When the little one was born, as expected of a new parent, I was simultaneously ecstatic and tired. Breastfeeding my baby exclusively until her 6-month birthday became my number one goal in life, casting all the rest of life objectives to the shadows.
I had committed to returning to work by Ella’s 3-month birthday. The transition was much harder than I expected. Naturally, I am forever grateful to my parents and in-laws for their support in that difficult time. Being away from the baby proved to be hard. Not having a set schedule and, at times, having to leave the office past 7 pm was devastating.
The most challenging part of the experience was pumping: several times a day between meetings, discussions, ad-hoc code reviews. One day I might write a memoir on pumping wars, since booking the designated pumping rooms was a battle, leaving new moms to struggle and fight for the “prime” slots. At least California requires employers providing designated pumping spaces for new moms, my coworkers in Michigan were only given access to using the shared bathroom!
For a while, I wasn’t able to give 100% to work because of time restrictions and certainly because of the pumping breaks. Once, I had to interrupt an urgent debugging session with a coworker because of “pumping time” (since I couldn’t possibly book the room again for any other time that day), and then I couldn’t find him and was interrupted for the same reason the next day. I felt embarrassed trying to explain to my all-male team reasons I needed to take break from an important matter.
Looking back I would not have returned to work so soon if I had the choice not to.
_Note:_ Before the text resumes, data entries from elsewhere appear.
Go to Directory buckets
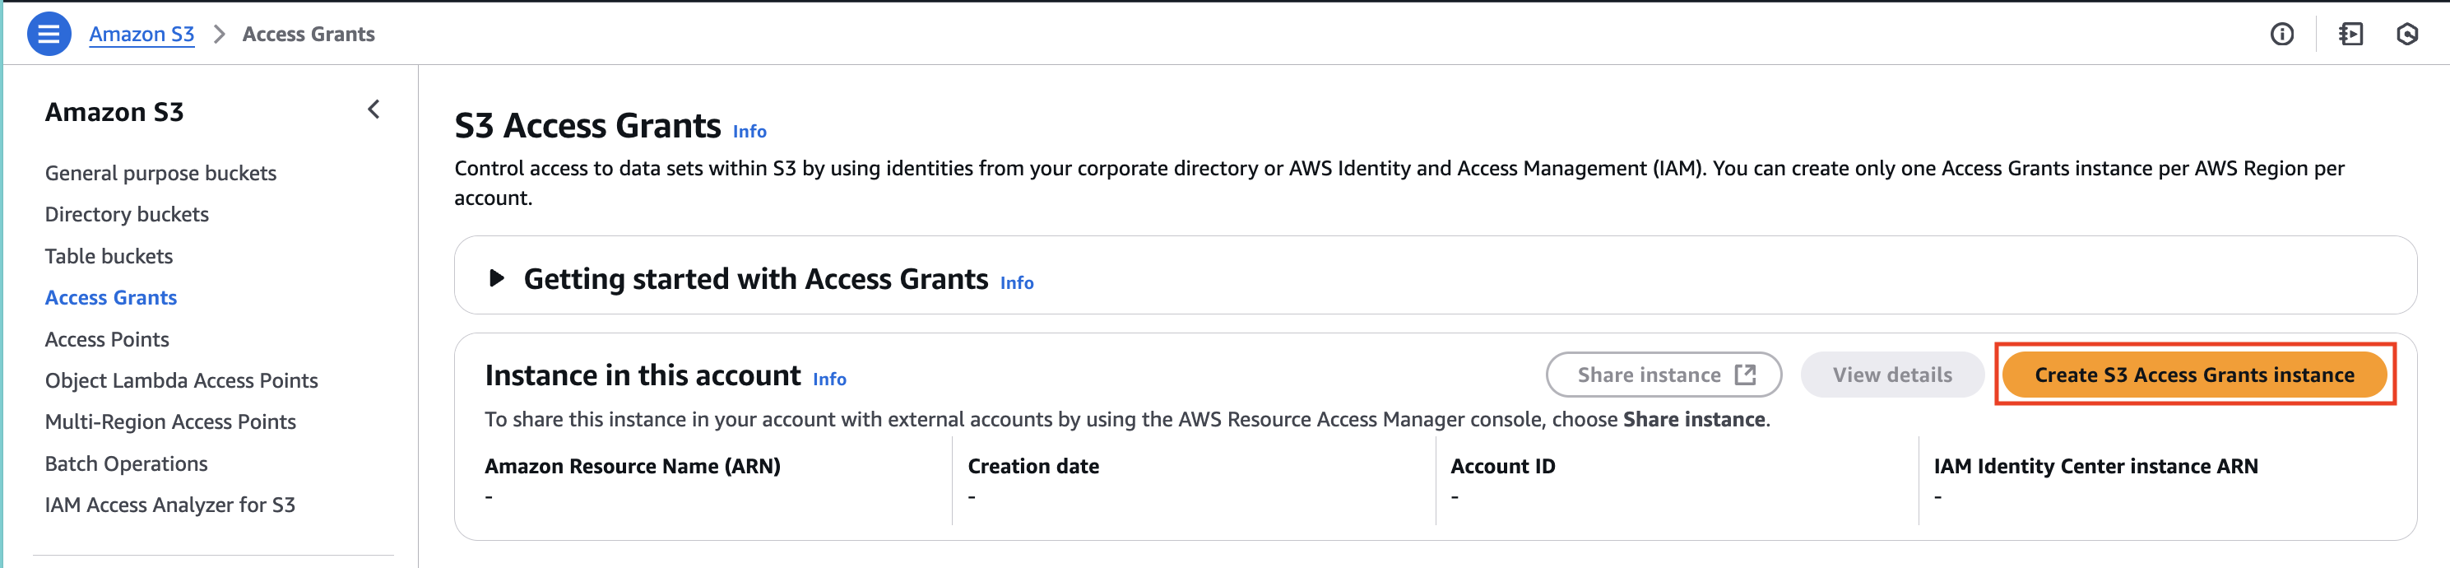This screenshot has height=568, width=2450. pos(126,214)
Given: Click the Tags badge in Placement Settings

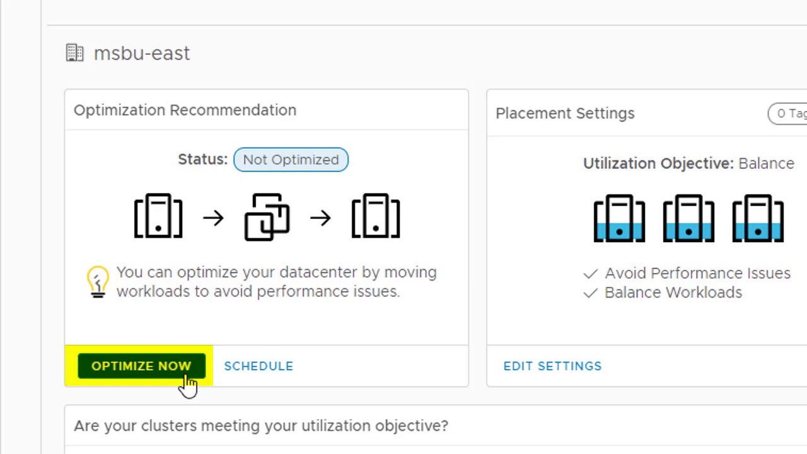Looking at the screenshot, I should pyautogui.click(x=789, y=114).
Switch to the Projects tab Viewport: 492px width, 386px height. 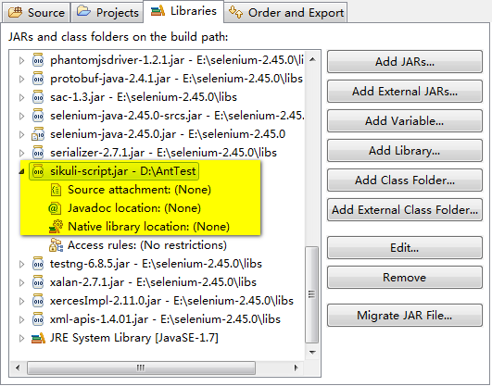tap(107, 13)
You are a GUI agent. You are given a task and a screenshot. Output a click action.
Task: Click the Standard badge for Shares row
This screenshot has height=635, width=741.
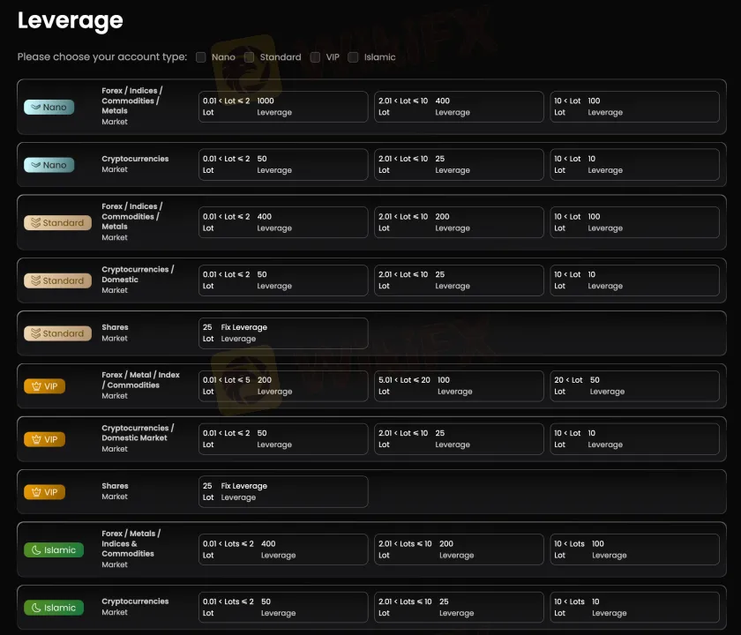pyautogui.click(x=57, y=333)
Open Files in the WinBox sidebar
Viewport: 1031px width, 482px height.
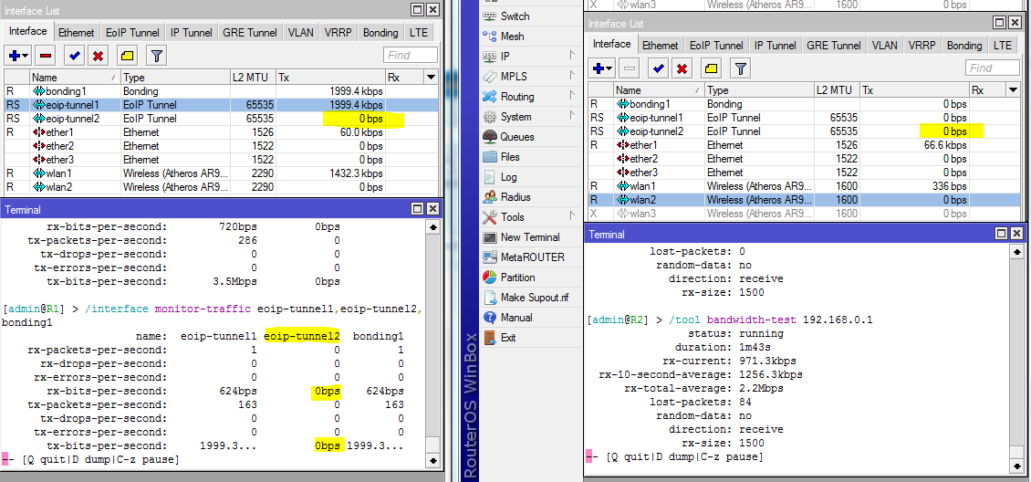coord(510,157)
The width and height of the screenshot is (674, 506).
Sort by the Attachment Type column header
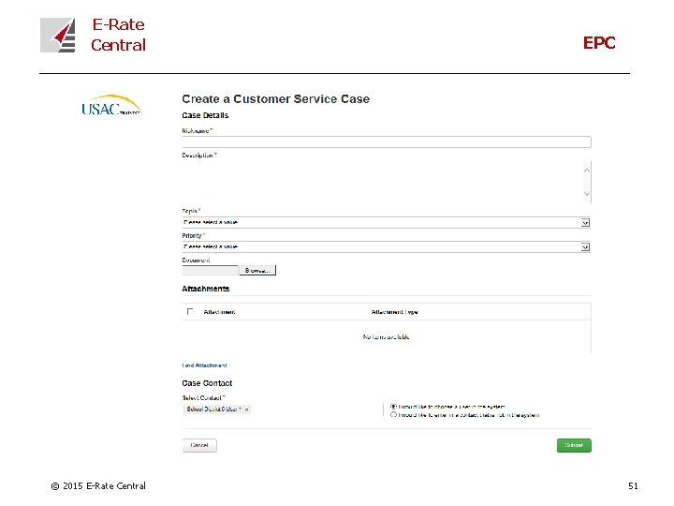[x=394, y=312]
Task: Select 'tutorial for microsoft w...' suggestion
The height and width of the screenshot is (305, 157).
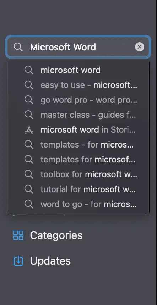Action: click(78, 189)
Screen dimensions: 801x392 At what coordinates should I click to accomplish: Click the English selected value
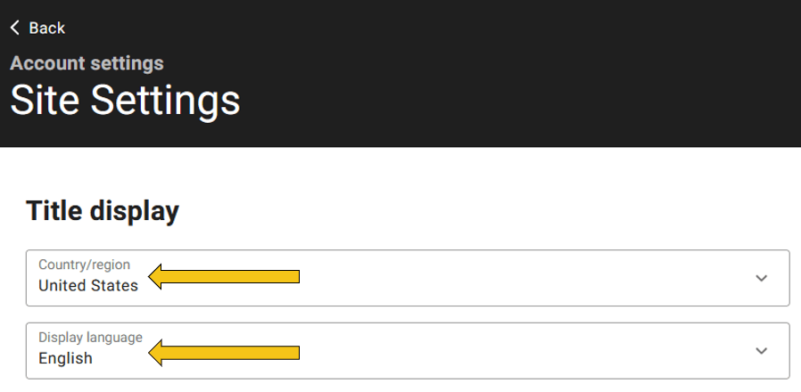click(65, 359)
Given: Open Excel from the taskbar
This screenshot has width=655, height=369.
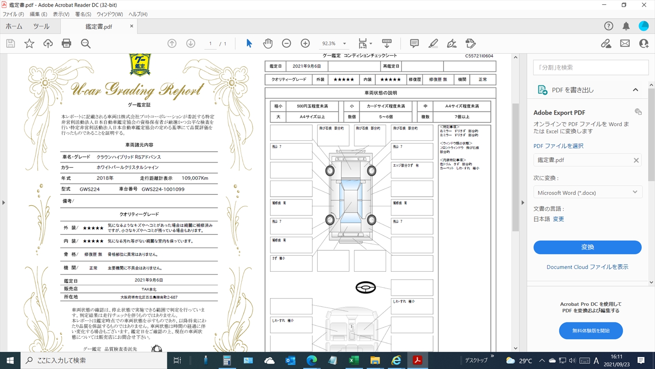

According to the Netflix announcement, new parents, both moms and dads, will have the option to take up one one year of paid time off. Alternatively, parents can arrange working flexible hours, working from home, etc. This announcement is groundbreaking not only because it gives flexibility and paid time off to new moms, but also because it gives the same benefits to new dads. Both biological and adoptive parents are entitled to take advantage of it. This is already raising a new wave for companies offering better leave options to new parents: Microsoft announced extended parental leave later the same week.
This is great news for new parents at Netflix and those employed by other tech companies in the Bay Area and Seattle. I am hoping that this announcement will be first among many, to set the course for Congress to rule in favor of paid parental leave and job security to all salaried employees. Many moms these days don’t even have the luxury of job security, let alone paid leave that company would give for at least a few weeks. I am truly hopeful that positive change is on the way.